I have heard from rabbis throughout the Bay Area that you can scarcely have a public conversation about Israel without stirring-up a storm of controversy. There is heated disagreement within the Jewish community about Israeli settlements in the West Bank and Israel’s discrimination toward its non-Jewish citizens. There are deep and pervasive arguments whether a Palestinian state should be created. The subject of Israel can be so controversial that some colleagues avoid talking about Israel at all lest debate cause irreparable division in the community.

Fortunately, this is not the case here at Temple Beth Torah as evidenced by the conversation we had last night. Twenty-eight adults participated in a study session I led. We utilized two texts as a framework for our discussion. The first, a debate between an Orthodox Jewish professor and a Reform rabbi, provided a rich resource for delving into the question “Do Jewish ethics justify Israel’s war in Gaza?” A second text, an article about Moshe Halbertal, professor of Jewish philosophy and co-creator of the Israel Defense Force’s code of ethics, was useful for portraying the principles by which Israel’s morality on the battlefield can be evaluated.

Clearly, there was consensus among all of us that Israel has a right to defend itself against terrorist threats. There was revulsion toward Hamas, whose hatred of Jews knows no bounds. There was deep sympathy for the well being of Israelis who live under the barrage of missiles fired by Hamas with the intent to kill indiscriminately. In our meeting last night, there was wide-spread admiration for the bravery of Israeli soldiers and sorrow for the deaths of those who gave their lives in defense of the Jewish state.
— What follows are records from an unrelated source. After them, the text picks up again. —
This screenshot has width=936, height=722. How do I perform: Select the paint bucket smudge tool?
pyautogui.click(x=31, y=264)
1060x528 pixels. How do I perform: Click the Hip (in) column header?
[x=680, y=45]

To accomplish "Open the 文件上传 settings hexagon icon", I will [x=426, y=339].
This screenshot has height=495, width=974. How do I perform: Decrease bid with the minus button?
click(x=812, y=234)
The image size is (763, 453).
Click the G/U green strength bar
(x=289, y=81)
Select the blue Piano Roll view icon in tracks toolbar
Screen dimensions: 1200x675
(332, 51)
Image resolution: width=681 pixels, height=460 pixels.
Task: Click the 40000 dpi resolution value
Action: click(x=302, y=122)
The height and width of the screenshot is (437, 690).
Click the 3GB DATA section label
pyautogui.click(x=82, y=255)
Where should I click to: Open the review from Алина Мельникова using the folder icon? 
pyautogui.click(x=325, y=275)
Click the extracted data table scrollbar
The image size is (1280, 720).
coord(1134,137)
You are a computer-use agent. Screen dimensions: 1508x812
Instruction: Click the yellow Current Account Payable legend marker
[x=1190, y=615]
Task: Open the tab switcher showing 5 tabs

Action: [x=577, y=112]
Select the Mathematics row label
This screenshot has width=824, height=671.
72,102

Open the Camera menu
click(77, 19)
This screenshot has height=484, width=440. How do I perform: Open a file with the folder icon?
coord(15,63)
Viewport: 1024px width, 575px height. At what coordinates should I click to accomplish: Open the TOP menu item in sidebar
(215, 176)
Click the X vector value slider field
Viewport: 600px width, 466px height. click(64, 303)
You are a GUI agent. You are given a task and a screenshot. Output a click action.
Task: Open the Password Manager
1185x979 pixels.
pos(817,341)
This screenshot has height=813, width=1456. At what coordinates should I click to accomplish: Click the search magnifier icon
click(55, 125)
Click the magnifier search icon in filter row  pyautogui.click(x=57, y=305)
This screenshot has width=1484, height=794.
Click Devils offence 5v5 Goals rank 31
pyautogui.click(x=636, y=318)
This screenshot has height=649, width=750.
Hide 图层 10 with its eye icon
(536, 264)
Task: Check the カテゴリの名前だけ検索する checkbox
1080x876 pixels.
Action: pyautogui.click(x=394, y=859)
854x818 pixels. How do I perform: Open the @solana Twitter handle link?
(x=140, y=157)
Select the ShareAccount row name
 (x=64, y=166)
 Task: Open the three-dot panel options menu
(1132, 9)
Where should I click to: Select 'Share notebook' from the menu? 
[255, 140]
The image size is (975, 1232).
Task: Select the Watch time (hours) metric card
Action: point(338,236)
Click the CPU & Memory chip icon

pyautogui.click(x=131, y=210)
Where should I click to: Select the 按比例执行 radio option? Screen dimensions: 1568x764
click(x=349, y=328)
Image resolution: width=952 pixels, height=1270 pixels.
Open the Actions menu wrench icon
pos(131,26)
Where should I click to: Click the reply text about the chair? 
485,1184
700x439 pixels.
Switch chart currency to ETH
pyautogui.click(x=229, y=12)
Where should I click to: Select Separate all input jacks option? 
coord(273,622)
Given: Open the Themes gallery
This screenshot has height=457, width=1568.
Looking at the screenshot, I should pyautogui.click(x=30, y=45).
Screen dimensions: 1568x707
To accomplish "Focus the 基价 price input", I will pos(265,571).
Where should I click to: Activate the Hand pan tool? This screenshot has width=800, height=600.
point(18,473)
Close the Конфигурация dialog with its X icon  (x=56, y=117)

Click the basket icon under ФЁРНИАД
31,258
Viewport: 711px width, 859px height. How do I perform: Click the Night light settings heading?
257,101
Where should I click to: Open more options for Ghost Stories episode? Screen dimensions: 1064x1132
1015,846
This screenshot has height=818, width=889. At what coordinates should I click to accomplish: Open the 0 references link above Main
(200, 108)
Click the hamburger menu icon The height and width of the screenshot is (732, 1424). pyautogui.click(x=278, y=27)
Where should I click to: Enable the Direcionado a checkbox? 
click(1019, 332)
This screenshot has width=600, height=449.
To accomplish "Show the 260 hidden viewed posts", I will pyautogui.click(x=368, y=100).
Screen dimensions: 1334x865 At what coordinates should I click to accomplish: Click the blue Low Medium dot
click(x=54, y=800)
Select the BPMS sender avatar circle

In addition, there were members of our community who voiced their anguish over the deaths of well over a 1,000 Palestinian civilians in Gaza. Some wished to contextualize these deaths by holding Hamas responsible for placing its weapons in the midst of civilian settings such as schools, mosques, and hospitals. Others expounded about how in war, there are always civilians who are “collateral damage.” But these perspectives could not wipe away the horror of seeing dead children killed in war. As Jews we should never have our hearts hardened to the deaths of non-combatants.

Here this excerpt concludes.